··· RECORDS TO PROCESS
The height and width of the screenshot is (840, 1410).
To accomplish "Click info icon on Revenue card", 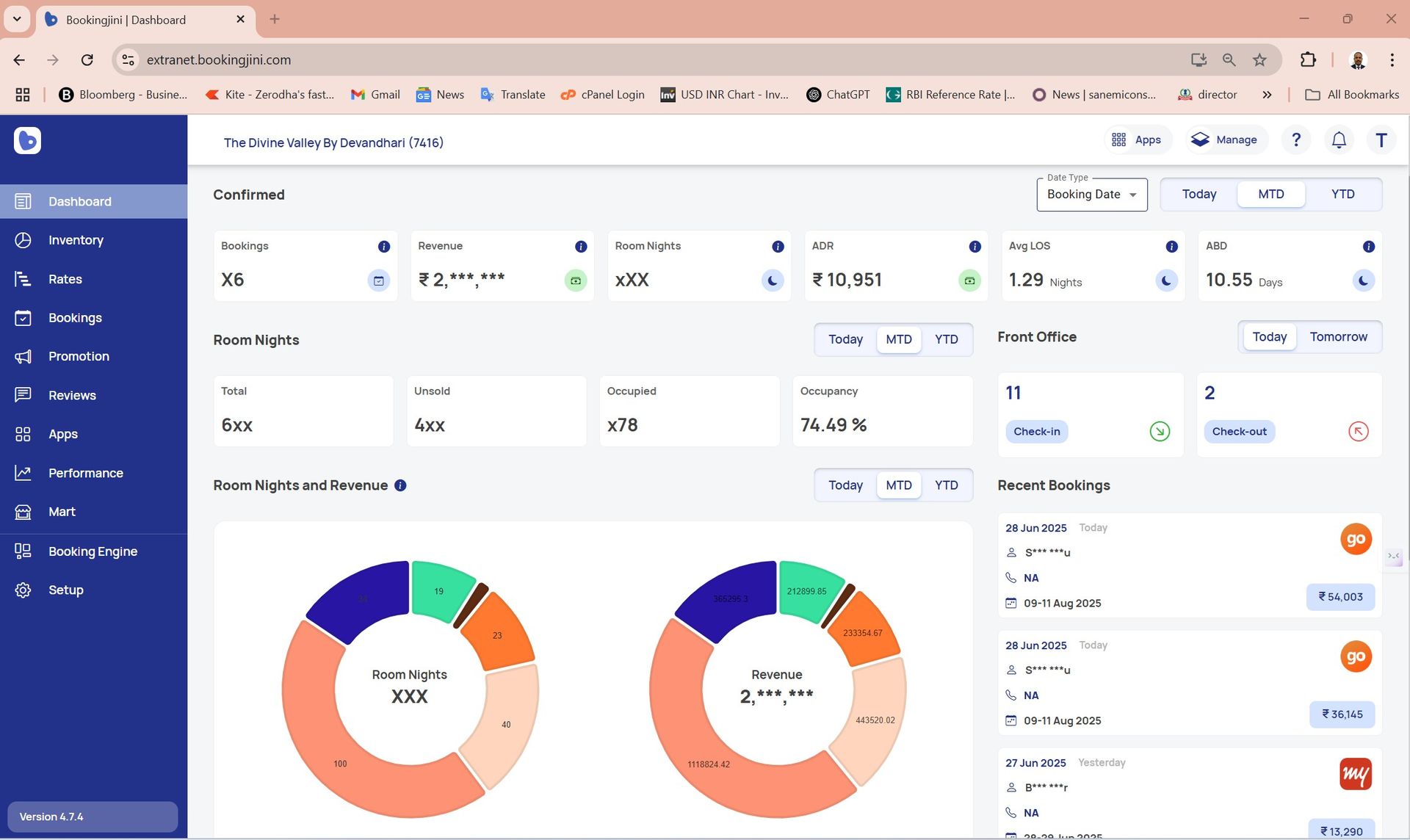I will (x=581, y=247).
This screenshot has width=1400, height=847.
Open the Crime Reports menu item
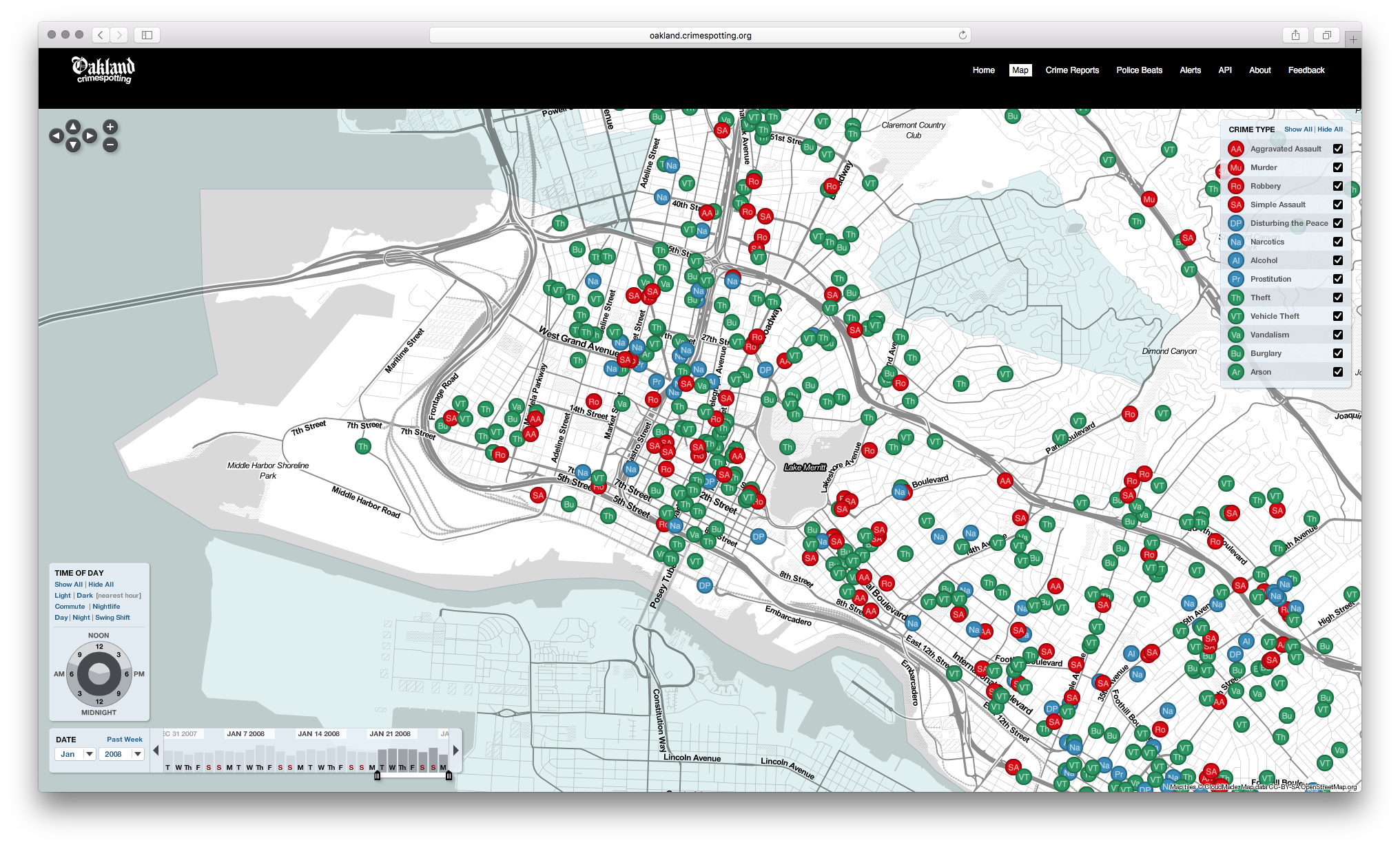pos(1071,70)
······
— TASK TO COMPLETE —
Within the data above, determine the number of lines that contain the word "width"; write only that number.

— SOLUTION TO THE EXERCISE —
2